INFORMATION SHOWN section start
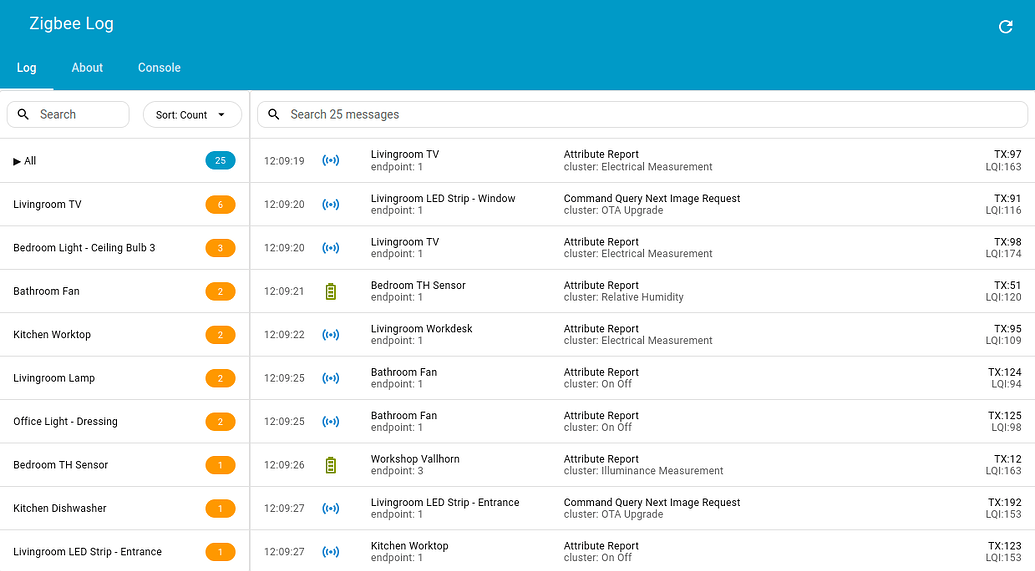Click the orange count badge for Bathroom Fan
This screenshot has width=1035, height=571.
[220, 292]
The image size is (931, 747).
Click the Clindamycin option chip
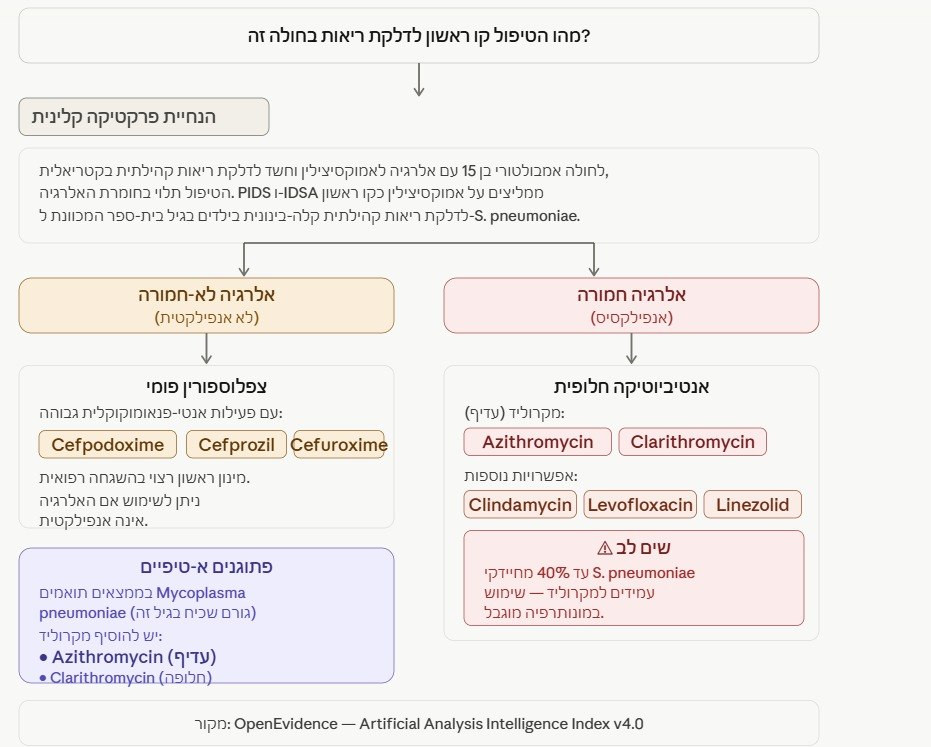[520, 505]
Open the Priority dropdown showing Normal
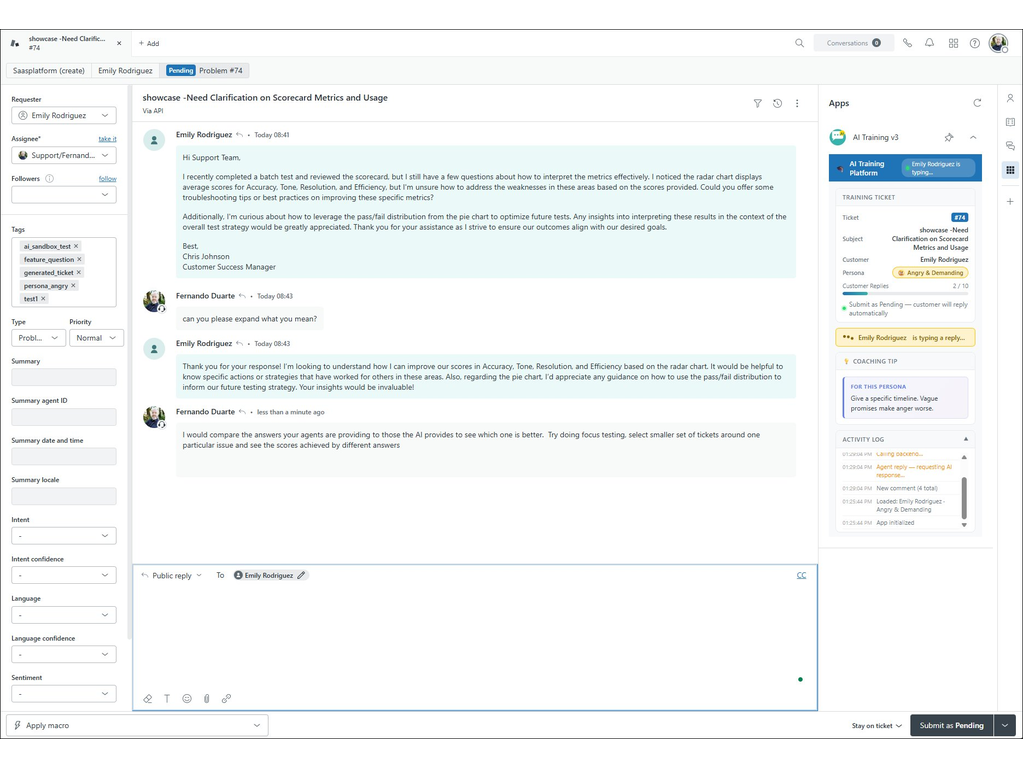This screenshot has height=768, width=1024. pos(96,338)
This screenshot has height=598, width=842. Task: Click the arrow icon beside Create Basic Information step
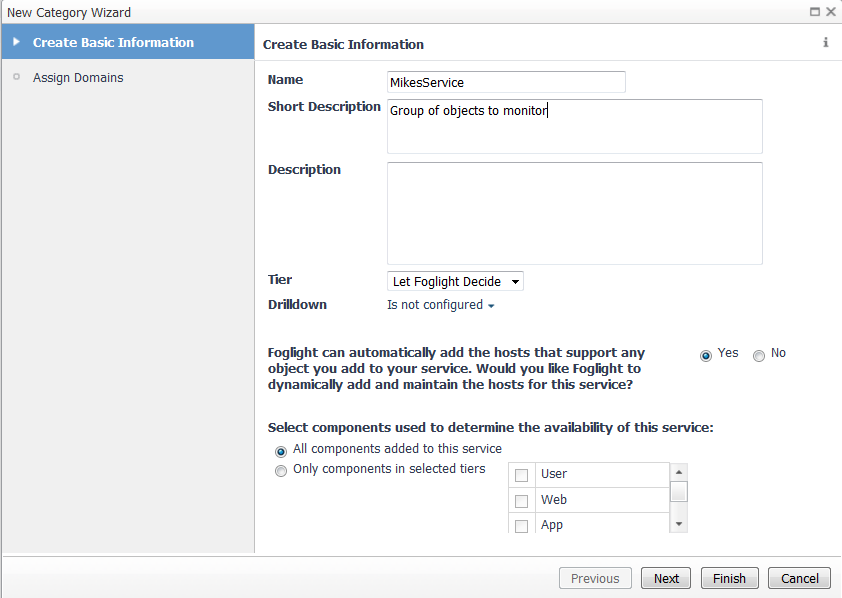16,42
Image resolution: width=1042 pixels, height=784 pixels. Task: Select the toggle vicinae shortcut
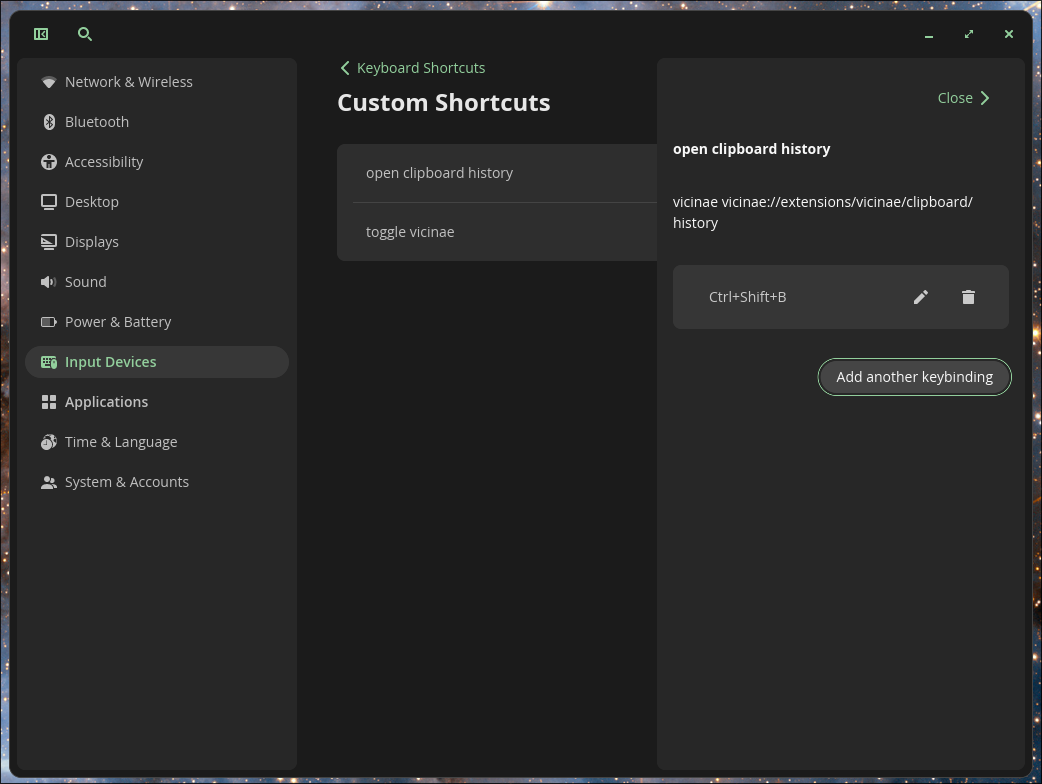pyautogui.click(x=410, y=232)
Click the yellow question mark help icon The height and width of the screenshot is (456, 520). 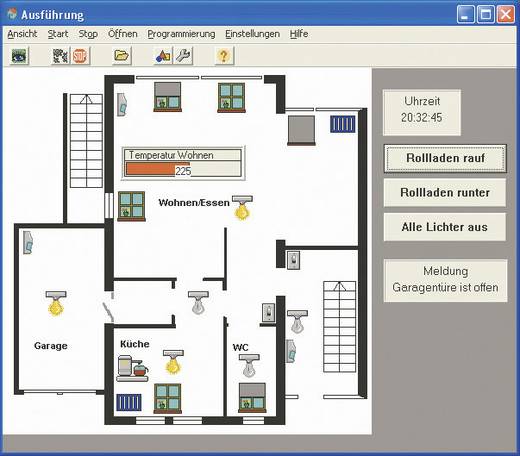224,56
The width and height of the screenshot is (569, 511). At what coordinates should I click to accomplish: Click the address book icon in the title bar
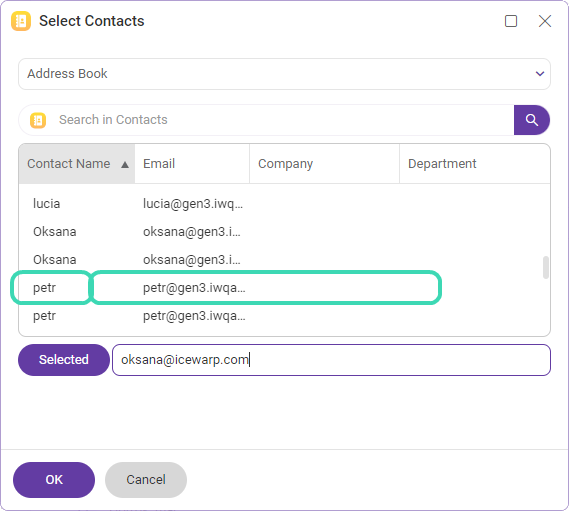tap(21, 21)
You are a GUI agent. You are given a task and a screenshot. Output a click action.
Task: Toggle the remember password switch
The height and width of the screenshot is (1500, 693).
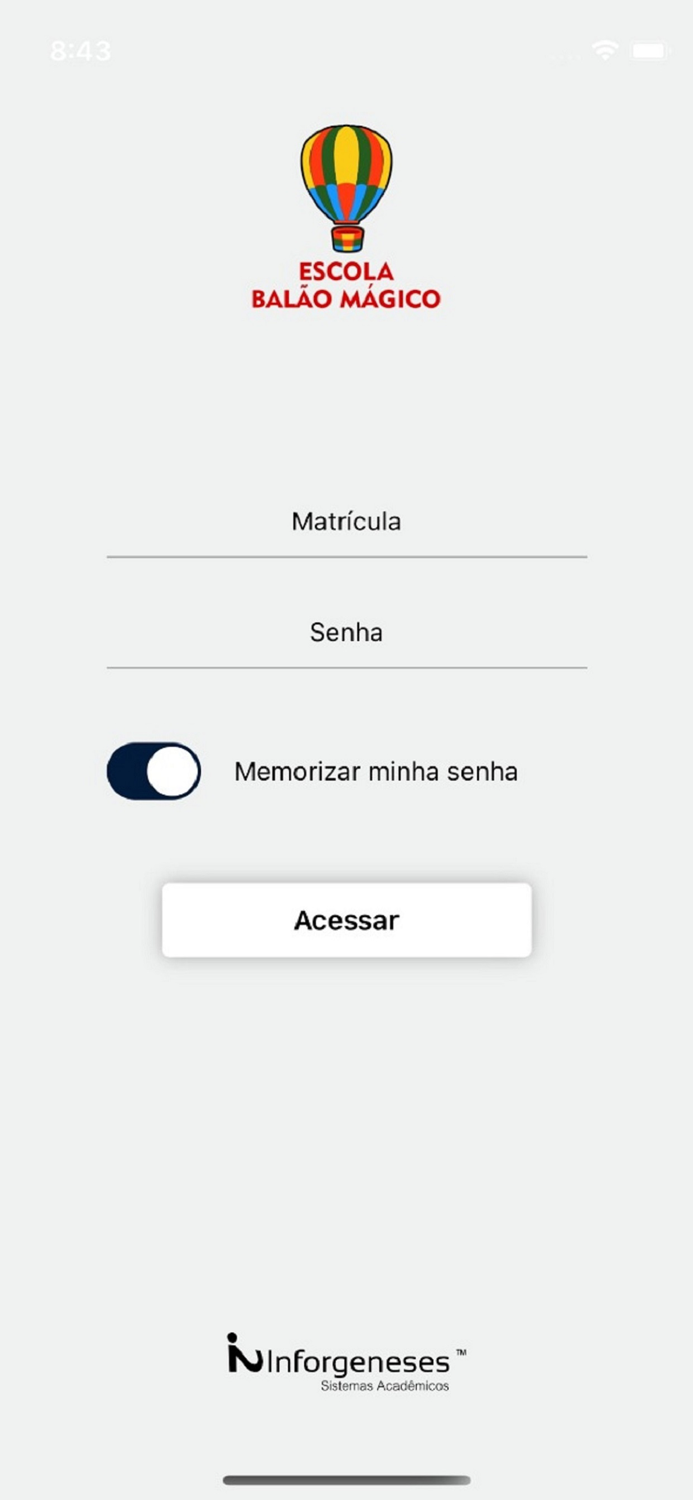click(x=152, y=771)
INFORMATION SHOWN section end
**WHAT IS BEING ASKED**
Only lines from the one holding "Task: Toggle the remember password switch" through the last line of the entries above are wanted, both ends included, each retyped exactly; no pictures.

**ANSWER SPACE**
Task: Toggle the remember password switch
The height and width of the screenshot is (1500, 693).
click(x=152, y=771)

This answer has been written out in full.